**SUPPLIED DATA:**
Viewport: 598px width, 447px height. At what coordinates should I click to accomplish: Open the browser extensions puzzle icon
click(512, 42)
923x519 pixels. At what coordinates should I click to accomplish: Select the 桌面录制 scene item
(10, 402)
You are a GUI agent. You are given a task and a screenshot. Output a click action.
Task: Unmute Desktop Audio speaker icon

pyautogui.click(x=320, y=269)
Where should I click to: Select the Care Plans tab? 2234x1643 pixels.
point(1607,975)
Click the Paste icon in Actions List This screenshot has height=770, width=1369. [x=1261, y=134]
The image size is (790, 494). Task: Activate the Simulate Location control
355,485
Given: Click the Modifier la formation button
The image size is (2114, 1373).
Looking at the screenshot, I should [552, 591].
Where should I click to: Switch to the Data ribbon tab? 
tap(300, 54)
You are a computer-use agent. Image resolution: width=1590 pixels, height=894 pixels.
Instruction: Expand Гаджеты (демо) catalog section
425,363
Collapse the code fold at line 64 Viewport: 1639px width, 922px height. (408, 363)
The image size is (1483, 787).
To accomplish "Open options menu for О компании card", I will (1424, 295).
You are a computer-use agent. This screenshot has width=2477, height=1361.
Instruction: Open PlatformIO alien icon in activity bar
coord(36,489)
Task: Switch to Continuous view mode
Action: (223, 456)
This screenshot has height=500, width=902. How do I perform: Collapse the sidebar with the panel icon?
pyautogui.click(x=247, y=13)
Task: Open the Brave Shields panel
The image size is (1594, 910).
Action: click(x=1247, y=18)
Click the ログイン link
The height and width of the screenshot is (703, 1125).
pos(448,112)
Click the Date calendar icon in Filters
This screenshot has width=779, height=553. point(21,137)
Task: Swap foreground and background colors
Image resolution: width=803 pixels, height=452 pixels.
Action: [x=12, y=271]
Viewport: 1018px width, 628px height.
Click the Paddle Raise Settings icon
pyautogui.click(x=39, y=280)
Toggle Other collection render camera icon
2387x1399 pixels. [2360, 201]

**ABOUT THIS EXERCISE:** Lines from the one holding "923x519 pixels. At" to the end of the listing above are the only ones to transcribe. Keep each exactly as written.

**THE ANSWER:**
923x519 pixels. At what coordinates should I click to accomplish: Select the 桌面录制 scene item
(10, 402)
You are a GUI agent. You are given a task and a screenshot. Output a click action.
Task: Unmute Desktop Audio speaker icon

pyautogui.click(x=320, y=269)
Where should I click to: Select the Care Plans tab? 2234x1643 pixels.
point(1607,975)
Click the Paste icon in Actions List This screenshot has height=770, width=1369. [x=1261, y=134]
The image size is (790, 494). Task: Activate the Simulate Location control
355,485
Given: Click the Modifier la formation button
The image size is (2114, 1373).
Looking at the screenshot, I should [552, 591].
Where should I click to: Switch to the Data ribbon tab? 
tap(300, 54)
You are a computer-use agent. Image resolution: width=1590 pixels, height=894 pixels.
Instruction: Expand Гаджеты (демо) catalog section
425,363
Collapse the code fold at line 64 Viewport: 1639px width, 922px height. (408, 363)
The image size is (1483, 787).
To accomplish "Open options menu for О компании card", I will (1424, 295).
You are a computer-use agent. This screenshot has width=2477, height=1361.
Instruction: Open PlatformIO alien icon in activity bar
coord(36,489)
Task: Switch to Continuous view mode
Action: (223, 456)
This screenshot has height=500, width=902. How do I perform: Collapse the sidebar with the panel icon?
pyautogui.click(x=247, y=13)
Task: Open the Brave Shields panel
The image size is (1594, 910).
Action: click(x=1247, y=18)
Click the ログイン link
The height and width of the screenshot is (703, 1125).
pos(448,112)
Click the Date calendar icon in Filters
This screenshot has width=779, height=553. point(21,137)
Task: Swap foreground and background colors
Image resolution: width=803 pixels, height=452 pixels.
Action: [x=12, y=271]
Viewport: 1018px width, 628px height.
Click the Paddle Raise Settings icon
pyautogui.click(x=39, y=280)
Toggle Other collection render camera icon
2387x1399 pixels. [2360, 201]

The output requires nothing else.